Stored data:
........

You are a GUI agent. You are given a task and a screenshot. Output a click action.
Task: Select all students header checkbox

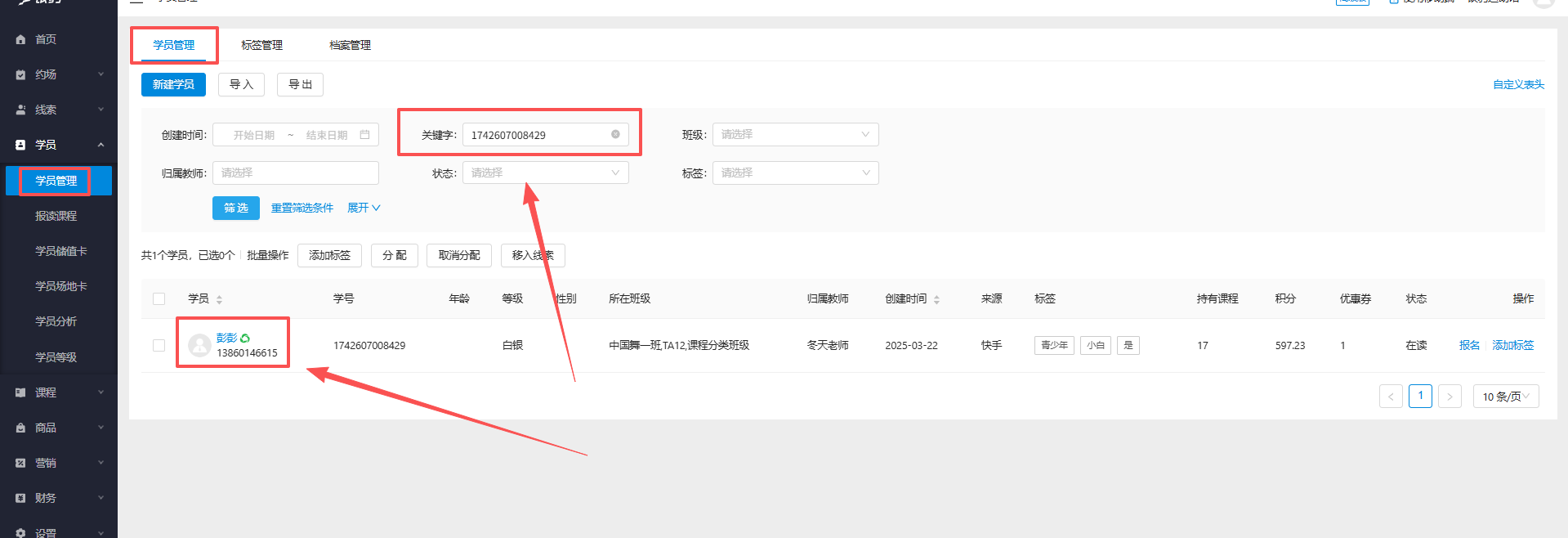pos(159,299)
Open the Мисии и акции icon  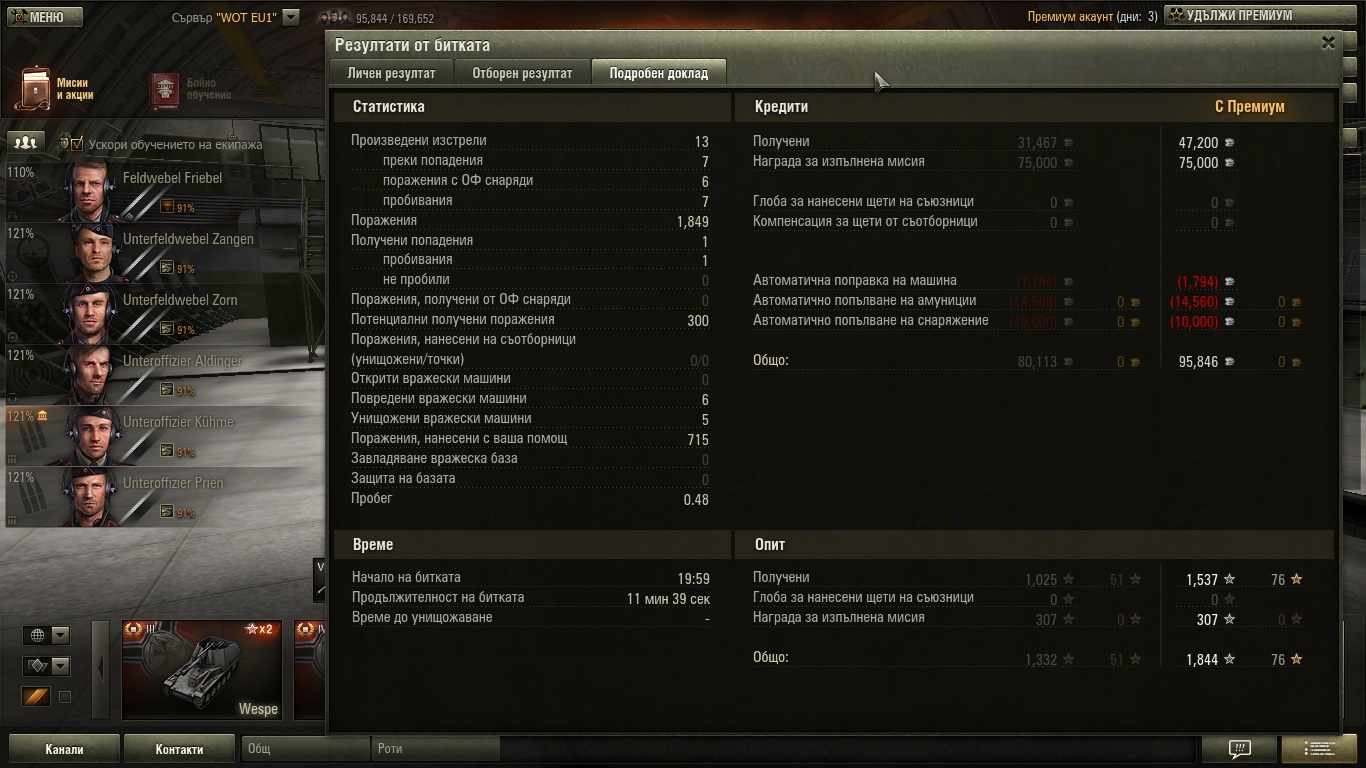coord(36,89)
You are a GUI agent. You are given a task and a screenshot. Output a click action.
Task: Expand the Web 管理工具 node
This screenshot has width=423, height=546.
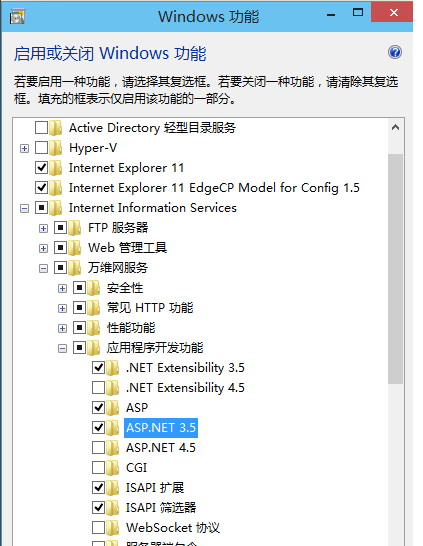point(43,249)
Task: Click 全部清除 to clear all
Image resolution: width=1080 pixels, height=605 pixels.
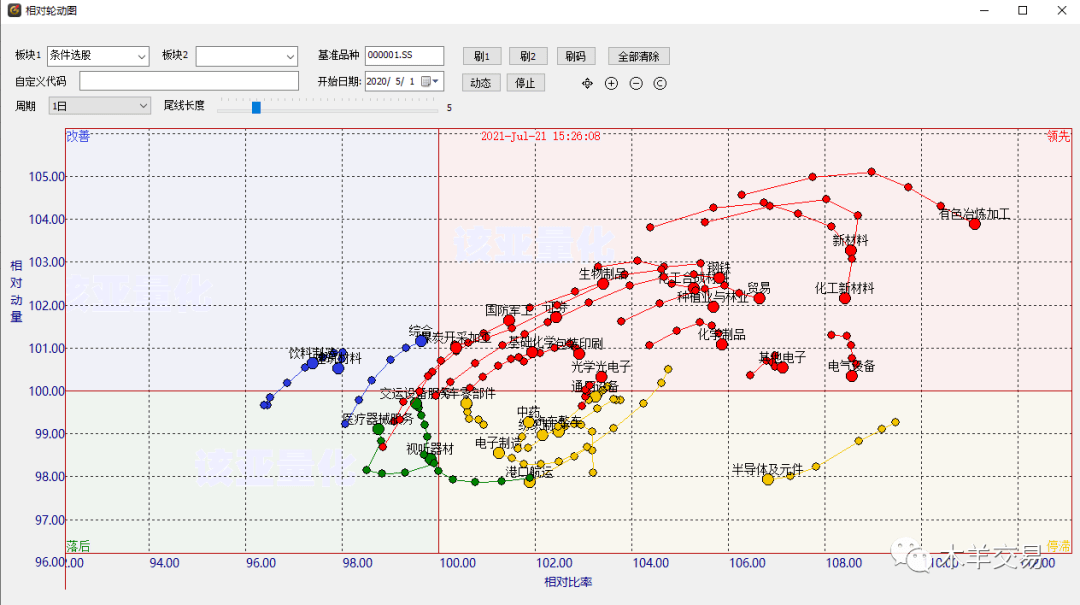Action: [x=638, y=56]
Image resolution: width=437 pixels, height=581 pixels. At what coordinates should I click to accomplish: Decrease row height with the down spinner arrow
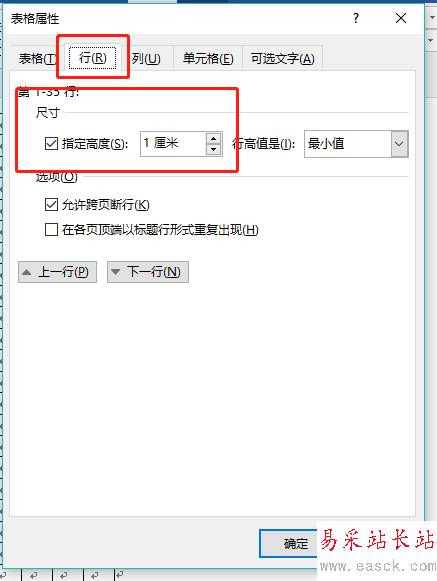pyautogui.click(x=213, y=150)
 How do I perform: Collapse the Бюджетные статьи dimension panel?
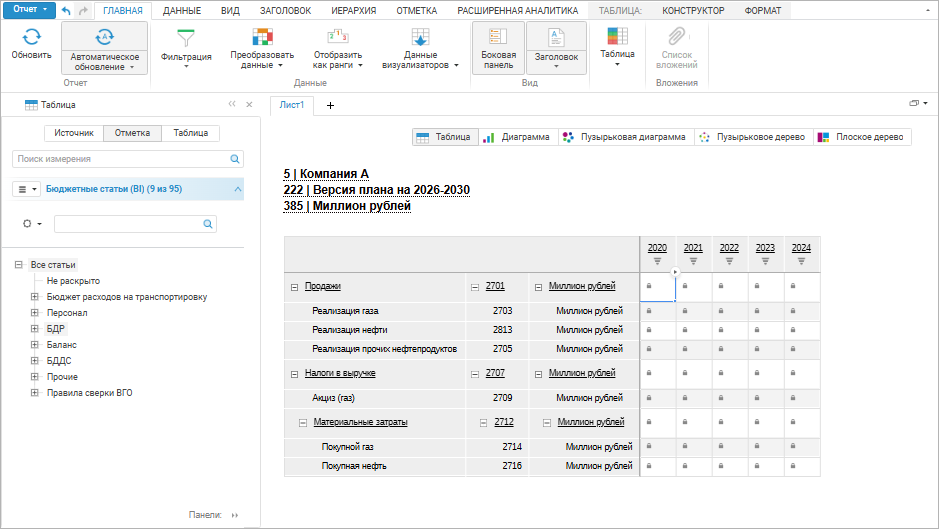pos(237,188)
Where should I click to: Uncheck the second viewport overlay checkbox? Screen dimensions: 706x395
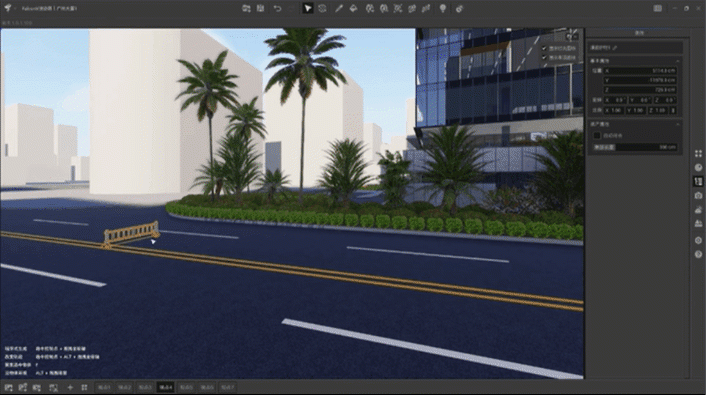[x=544, y=58]

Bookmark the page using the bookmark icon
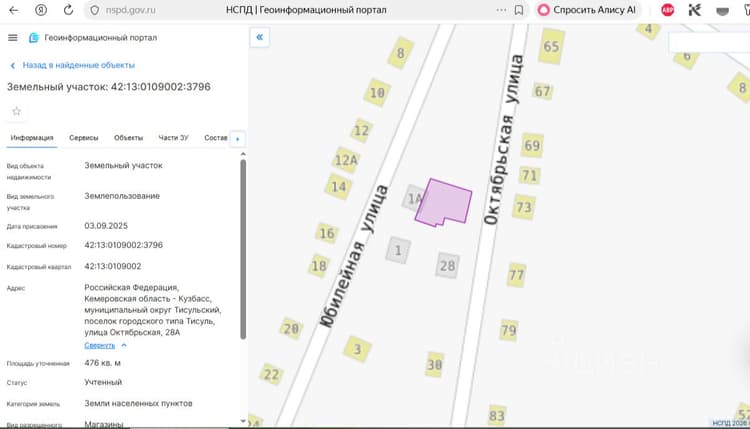518,10
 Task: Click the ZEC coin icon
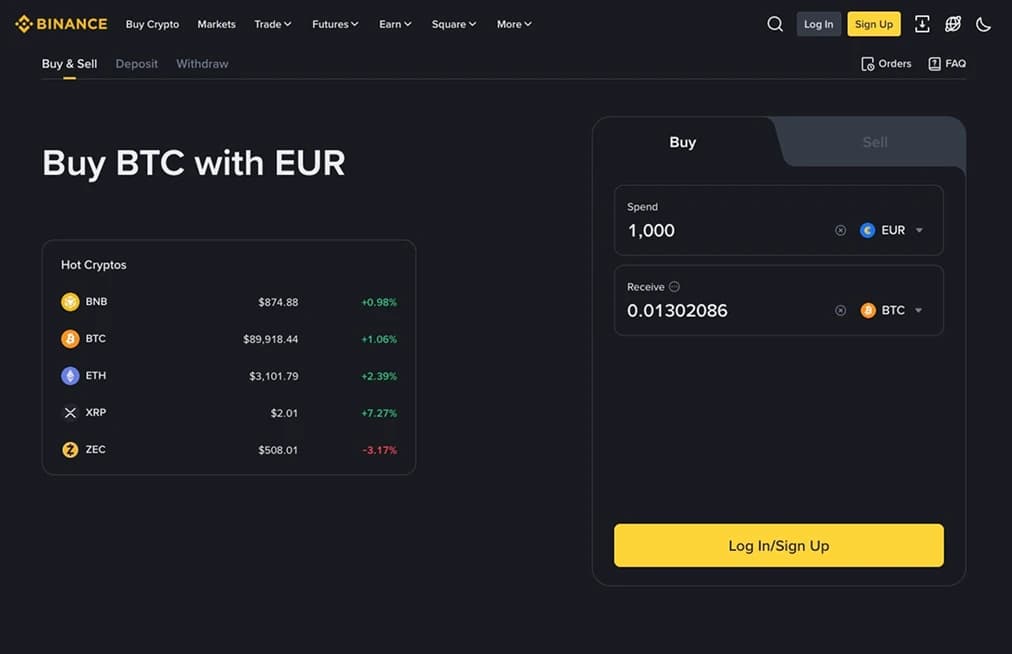[x=69, y=449]
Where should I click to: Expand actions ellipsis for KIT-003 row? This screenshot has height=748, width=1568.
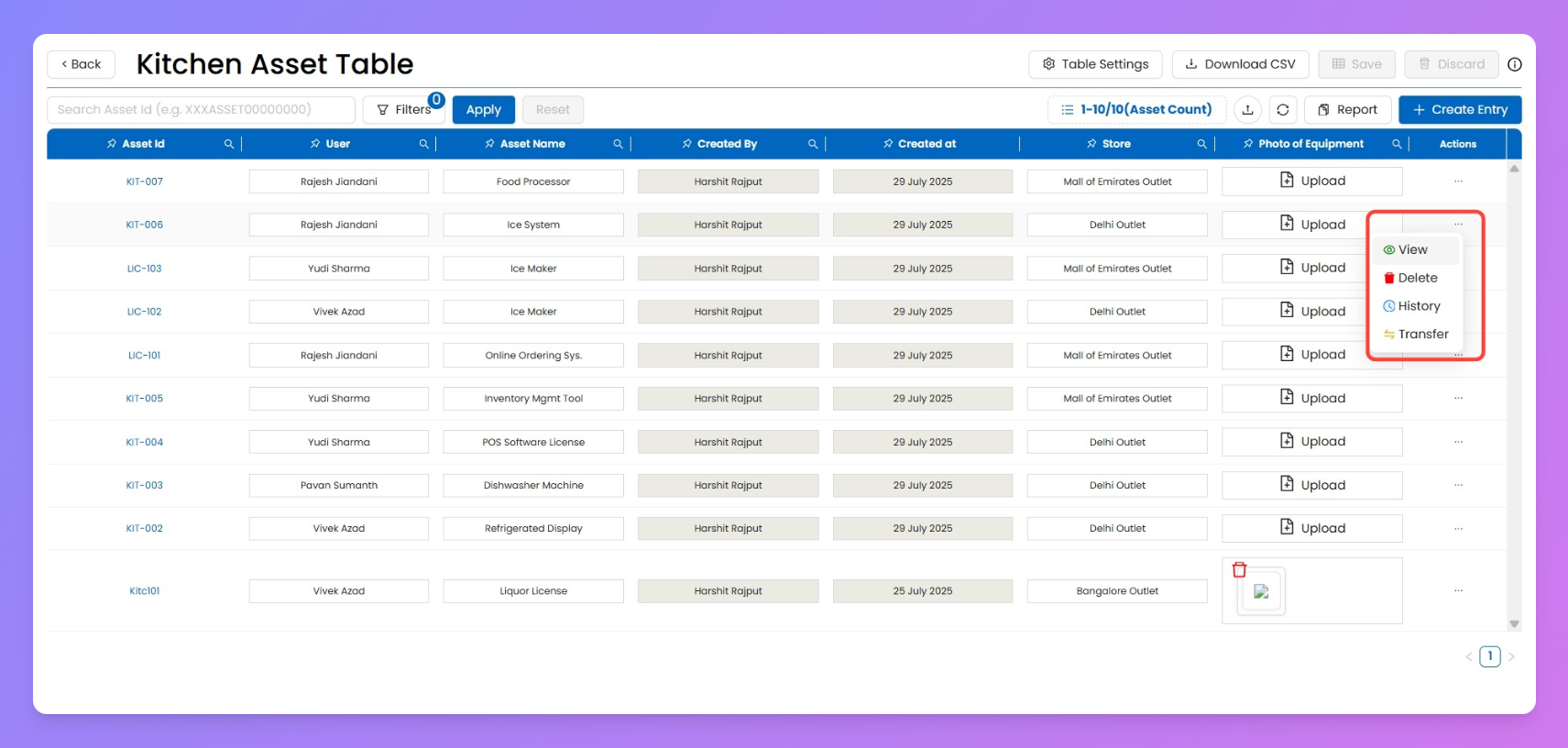pos(1457,485)
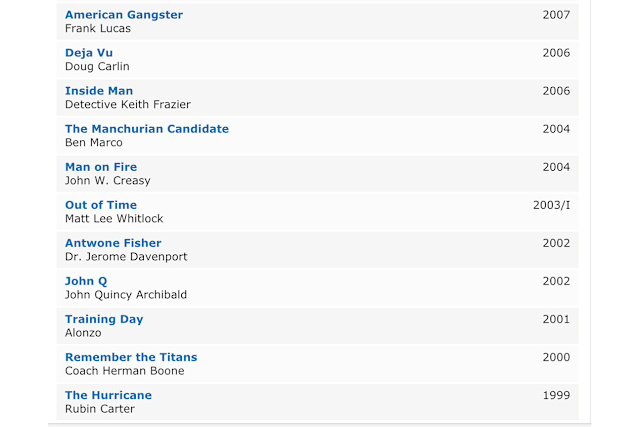Click the 2007 year in American Gangster row
The width and height of the screenshot is (640, 427).
(556, 15)
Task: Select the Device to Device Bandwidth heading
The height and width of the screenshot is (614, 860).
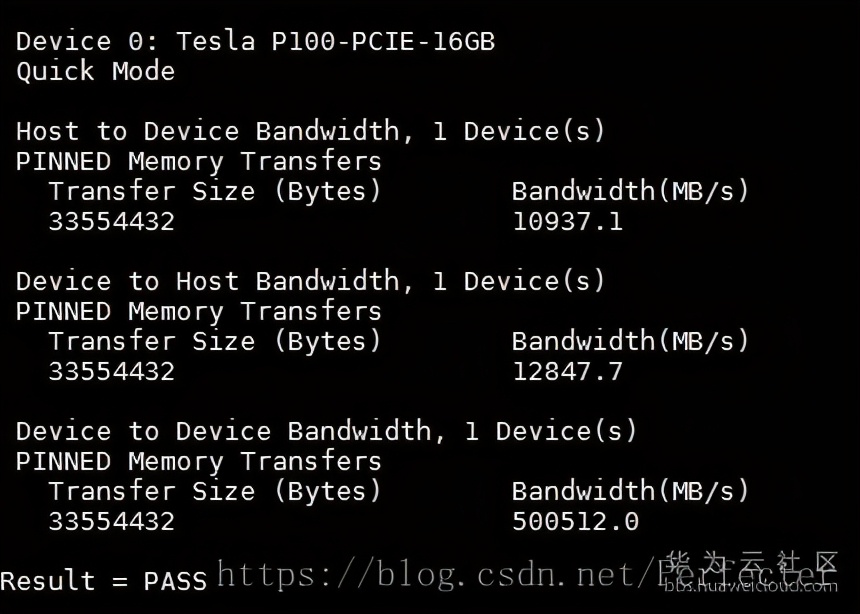Action: click(x=326, y=431)
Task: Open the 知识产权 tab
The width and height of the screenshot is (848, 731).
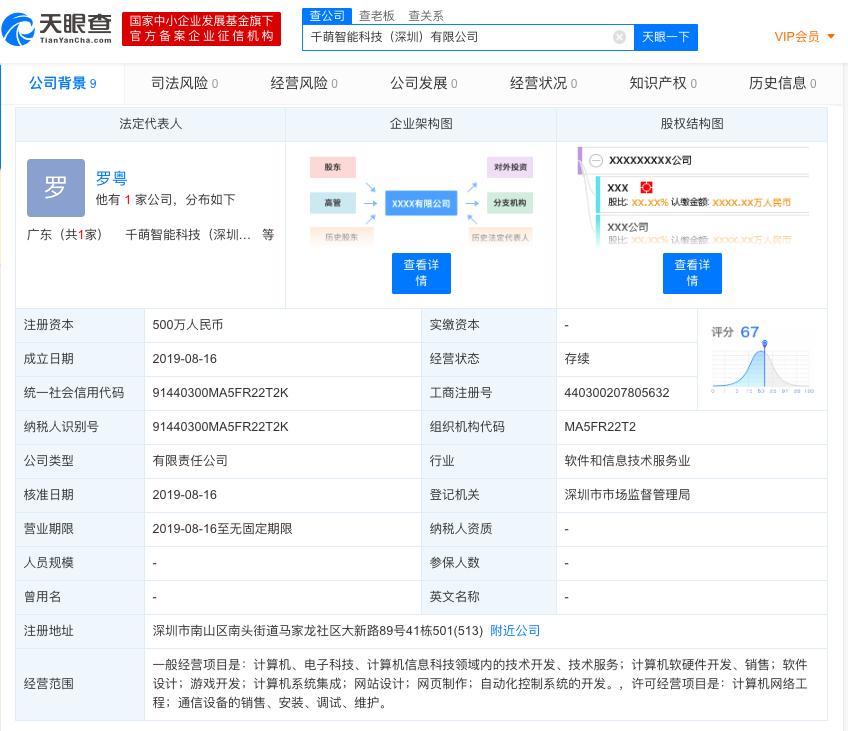Action: [662, 83]
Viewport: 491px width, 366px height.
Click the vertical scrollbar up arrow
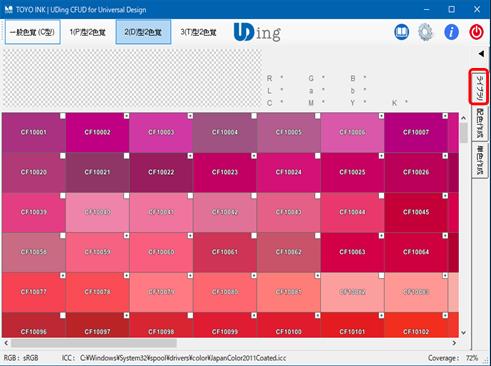pos(463,118)
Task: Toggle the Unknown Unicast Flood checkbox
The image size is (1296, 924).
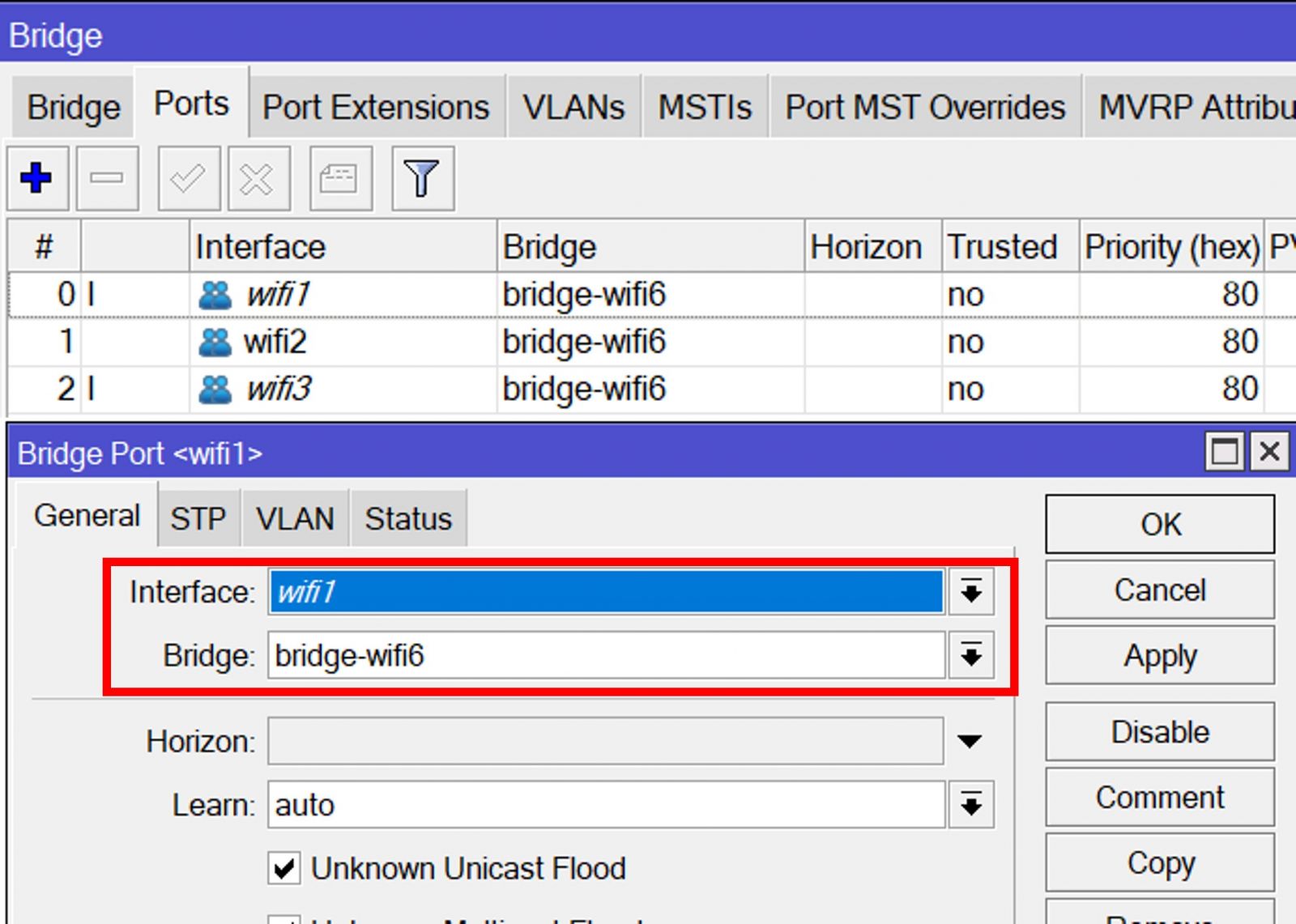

........

Description of the task: Copy the part of the data that runs from the line containing "Where should I click to: Expand" through the end of the data, keeping both ends. Leave the pictures out of your copy.

Worked answer:
Where should I click to: Expand actions ellipsis for KIT-003 row? This screenshot has height=748, width=1568.
pos(1457,485)
Click the 2007 year in American Gangster row
The width and height of the screenshot is (640, 427).
(556, 15)
Task: Select the Device to Device Bandwidth heading
The height and width of the screenshot is (614, 860).
Action: click(x=326, y=431)
Task: Open the 知识产权 tab
The width and height of the screenshot is (848, 731).
Action: [662, 83]
Viewport: 491px width, 366px height.
Click the vertical scrollbar up arrow
pos(463,118)
Task: Toggle the Unknown Unicast Flood checkbox
The image size is (1296, 924).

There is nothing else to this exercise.